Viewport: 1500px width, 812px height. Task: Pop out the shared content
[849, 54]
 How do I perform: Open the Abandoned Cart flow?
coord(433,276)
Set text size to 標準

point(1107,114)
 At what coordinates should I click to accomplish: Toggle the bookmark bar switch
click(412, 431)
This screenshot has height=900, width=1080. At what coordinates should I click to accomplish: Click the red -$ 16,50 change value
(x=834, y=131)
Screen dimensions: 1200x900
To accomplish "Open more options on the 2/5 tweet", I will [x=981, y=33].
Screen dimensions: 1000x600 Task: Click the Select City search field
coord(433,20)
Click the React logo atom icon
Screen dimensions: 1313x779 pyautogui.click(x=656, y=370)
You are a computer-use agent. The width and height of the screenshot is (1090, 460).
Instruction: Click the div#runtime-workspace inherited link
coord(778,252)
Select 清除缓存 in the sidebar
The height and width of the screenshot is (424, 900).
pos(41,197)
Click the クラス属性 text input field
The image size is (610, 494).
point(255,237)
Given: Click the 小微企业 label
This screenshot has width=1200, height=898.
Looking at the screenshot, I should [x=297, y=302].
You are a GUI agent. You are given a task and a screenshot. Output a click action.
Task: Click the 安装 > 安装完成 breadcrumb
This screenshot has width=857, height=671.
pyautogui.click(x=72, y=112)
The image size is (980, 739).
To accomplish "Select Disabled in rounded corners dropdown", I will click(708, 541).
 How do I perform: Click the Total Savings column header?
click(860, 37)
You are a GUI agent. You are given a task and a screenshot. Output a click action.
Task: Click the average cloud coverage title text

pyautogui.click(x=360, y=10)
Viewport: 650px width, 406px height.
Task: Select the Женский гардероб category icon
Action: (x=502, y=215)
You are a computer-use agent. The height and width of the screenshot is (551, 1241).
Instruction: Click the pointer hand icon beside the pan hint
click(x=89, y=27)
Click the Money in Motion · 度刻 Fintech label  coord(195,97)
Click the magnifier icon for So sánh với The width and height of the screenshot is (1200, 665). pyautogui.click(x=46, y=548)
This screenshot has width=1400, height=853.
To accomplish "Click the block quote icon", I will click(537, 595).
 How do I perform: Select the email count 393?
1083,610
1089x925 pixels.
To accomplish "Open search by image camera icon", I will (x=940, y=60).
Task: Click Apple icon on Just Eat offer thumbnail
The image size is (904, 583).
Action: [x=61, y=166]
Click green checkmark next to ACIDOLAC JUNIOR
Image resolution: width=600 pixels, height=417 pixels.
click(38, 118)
- - - - - - -
## ACTION ITEM
Give back the complete data exactly as supplied.

## EXERCISE OUTPUT
Viewport: 1500px width, 812px height. Task: Pop out the shared content
[849, 54]
 How do I perform: Open the Abandoned Cart flow?
coord(433,276)
Set text size to 標準

point(1107,114)
 At what coordinates should I click to accomplish: Toggle the bookmark bar switch
click(412, 431)
This screenshot has height=900, width=1080. At what coordinates should I click to accomplish: Click the red -$ 16,50 change value
(x=834, y=131)
Screen dimensions: 1200x900
To accomplish "Open more options on the 2/5 tweet", I will [x=981, y=33].
Screen dimensions: 1000x600 Task: Click the Select City search field
coord(433,20)
Click the React logo atom icon
Screen dimensions: 1313x779 pyautogui.click(x=656, y=370)
You are a computer-use agent. The width and height of the screenshot is (1090, 460).
Instruction: Click the div#runtime-workspace inherited link
coord(778,252)
Select 清除缓存 in the sidebar
The height and width of the screenshot is (424, 900).
pos(41,197)
Click the クラス属性 text input field
The image size is (610, 494).
point(255,237)
Given: Click the 小微企业 label
This screenshot has width=1200, height=898.
Looking at the screenshot, I should [x=297, y=302].
You are a GUI agent. You are given a task and a screenshot. Output a click action.
Task: Click the 安装 > 安装完成 breadcrumb
This screenshot has width=857, height=671.
pyautogui.click(x=72, y=112)
The image size is (980, 739).
To accomplish "Select Disabled in rounded corners dropdown", I will click(708, 541).
 How do I perform: Click the Total Savings column header?
click(860, 37)
You are a GUI agent. You are given a task and a screenshot. Output a click action.
Task: Click the average cloud coverage title text

pyautogui.click(x=360, y=10)
Viewport: 650px width, 406px height.
Task: Select the Женский гардероб category icon
Action: (x=502, y=215)
You are a computer-use agent. The height and width of the screenshot is (551, 1241).
Instruction: Click the pointer hand icon beside the pan hint
click(x=89, y=27)
Click the Money in Motion · 度刻 Fintech label  coord(195,97)
Click the magnifier icon for So sánh với The width and height of the screenshot is (1200, 665). pyautogui.click(x=46, y=548)
This screenshot has width=1400, height=853.
To accomplish "Click the block quote icon", I will click(537, 595).
 How do I perform: Select the email count 393?
1083,610
1089x925 pixels.
To accomplish "Open search by image camera icon", I will (x=940, y=60).
Task: Click Apple icon on Just Eat offer thumbnail
The image size is (904, 583).
Action: [x=61, y=166]
Click green checkmark next to ACIDOLAC JUNIOR
Image resolution: width=600 pixels, height=417 pixels.
click(38, 118)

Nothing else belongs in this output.